Director viene del latín director y significa ‘el que guía en línea recta hacia un punto’. Sus componentes léxicos son: el prefijo di- (‘divergencia’, ‘múltiple’), regere (‘dirigir en línea recta’, ‘poner derecho’, ‘enderezar’, ‘gobernar’), más el sufijo -tor (‘agente’). El verbo regere se asocia con la raíz indoeuropea reg- (‘poder para gobernar’), que se traduce por ‘jefe’, y este del latín caput (‘cabeza’).
Todos tenemos dotes de mando, pero muy pocos son los que conducen con rectitud, en línea recta hacia lo mejor, a la perfección. Pero quizás a muchos se nos olvida conocer lo que es derecho, recto o perfecto, o por lo menos tener una idea lo más acertada posible, para poder plasmarlo. Al no conocer, deseamos más el poder y no tanto el camino de exigencia que hay que recorrer para llegar a ser auténticos directores. De ahí que entonces se dice que el poder corrompe.

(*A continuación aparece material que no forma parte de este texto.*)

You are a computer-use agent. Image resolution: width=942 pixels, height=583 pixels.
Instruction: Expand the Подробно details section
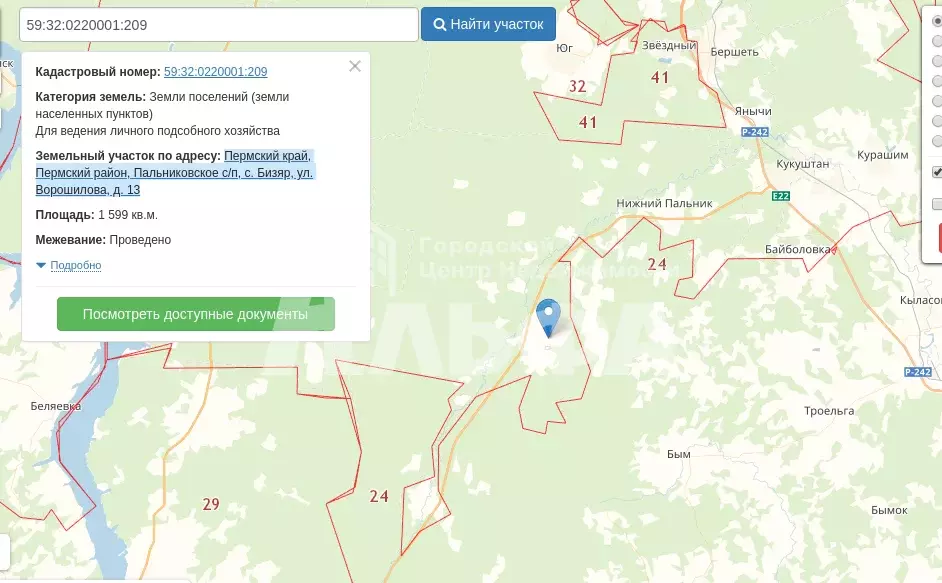[x=75, y=265]
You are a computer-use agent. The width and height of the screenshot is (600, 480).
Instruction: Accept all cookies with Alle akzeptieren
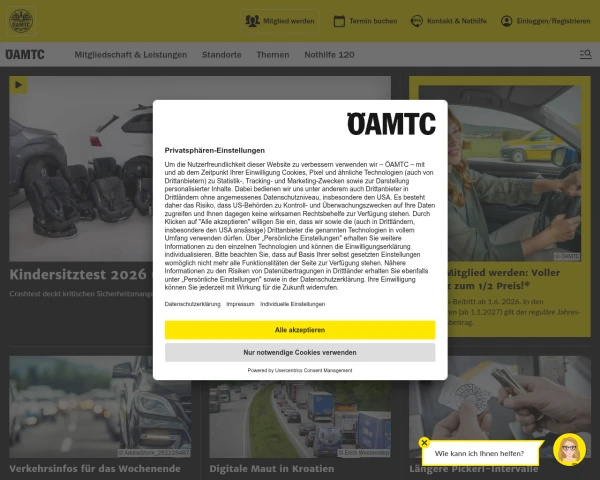coord(300,330)
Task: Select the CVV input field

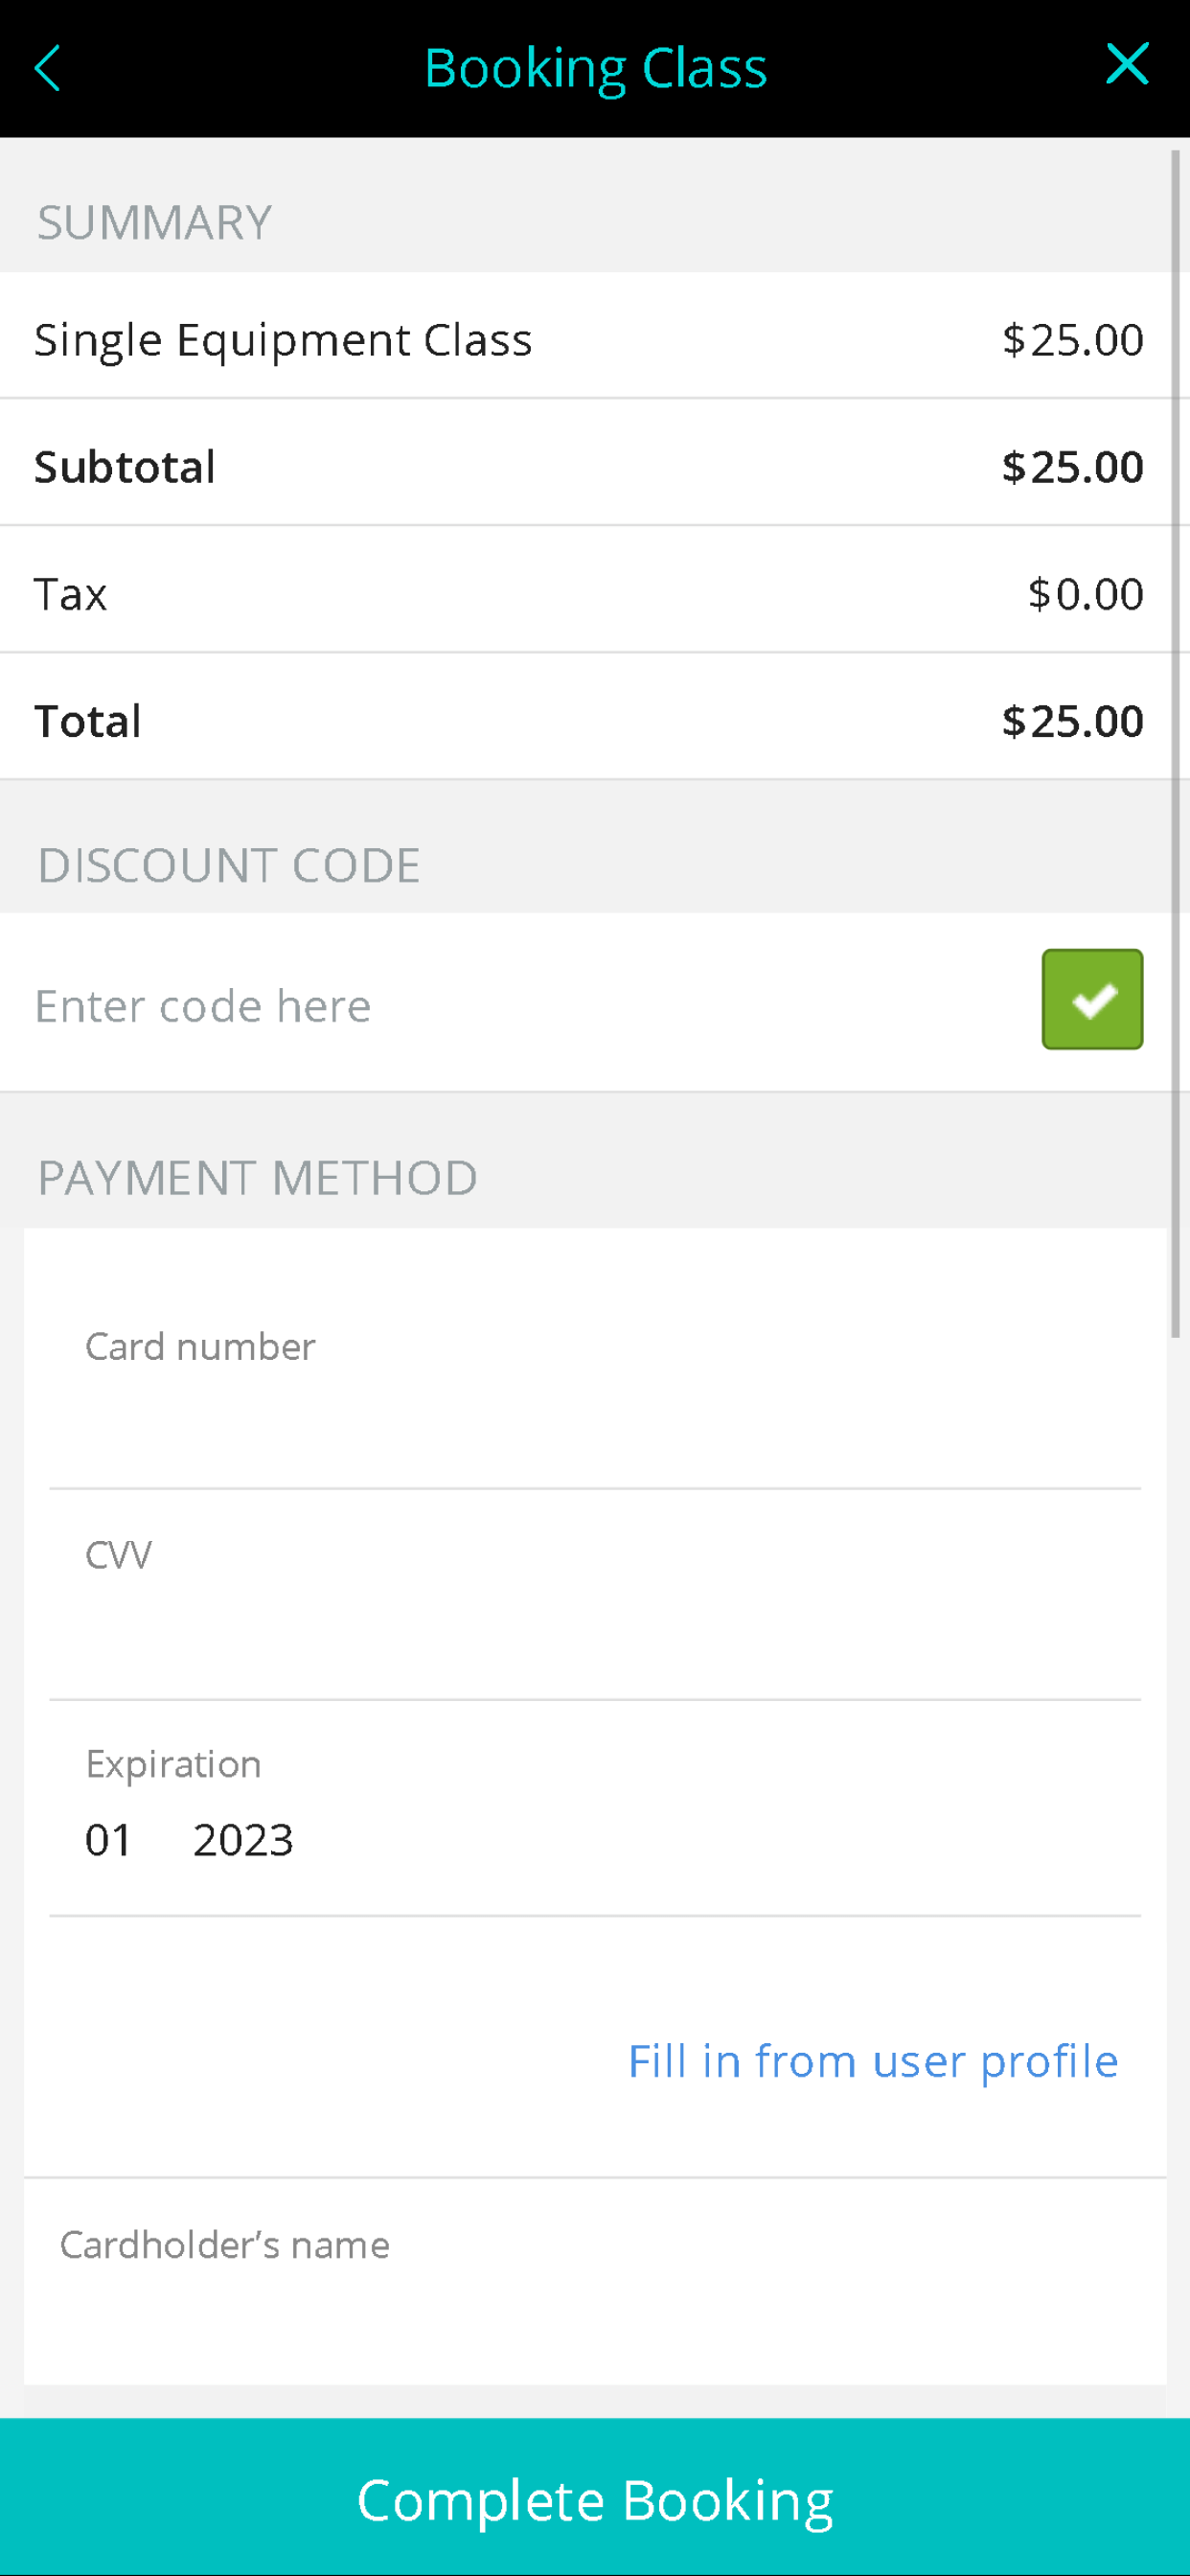Action: 595,1595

El poder no corrompe, lo que corrompe es la ignorancia y no movernos para salir de ella. Al no formarnos en valores, en la ética de vivir según unos principios rectos que nos verticalizan hacia lo mejor de nosotros mismos, caemos en una estrechez horizontal donde el poder se vuelve la fuerza de plasmación de nuestras perversiones. Un buen director no deseará que todo se coordine por gusto y mañana cambie de parecer, o porque le agrade más que sea así o porque así lo ordena, sino que hará el esfuerzo justo para que el bien del conjunto sea lo más armónico posible y que brinde a las conciencias una vivencia más real y auténtica, no forzando ni comprando voluntades.
¿Quién sería un buen director? Aquel que antes ha realizado el trabajo de serlo para sí mismo, y eso es lo que le da la autoridad moral o poder.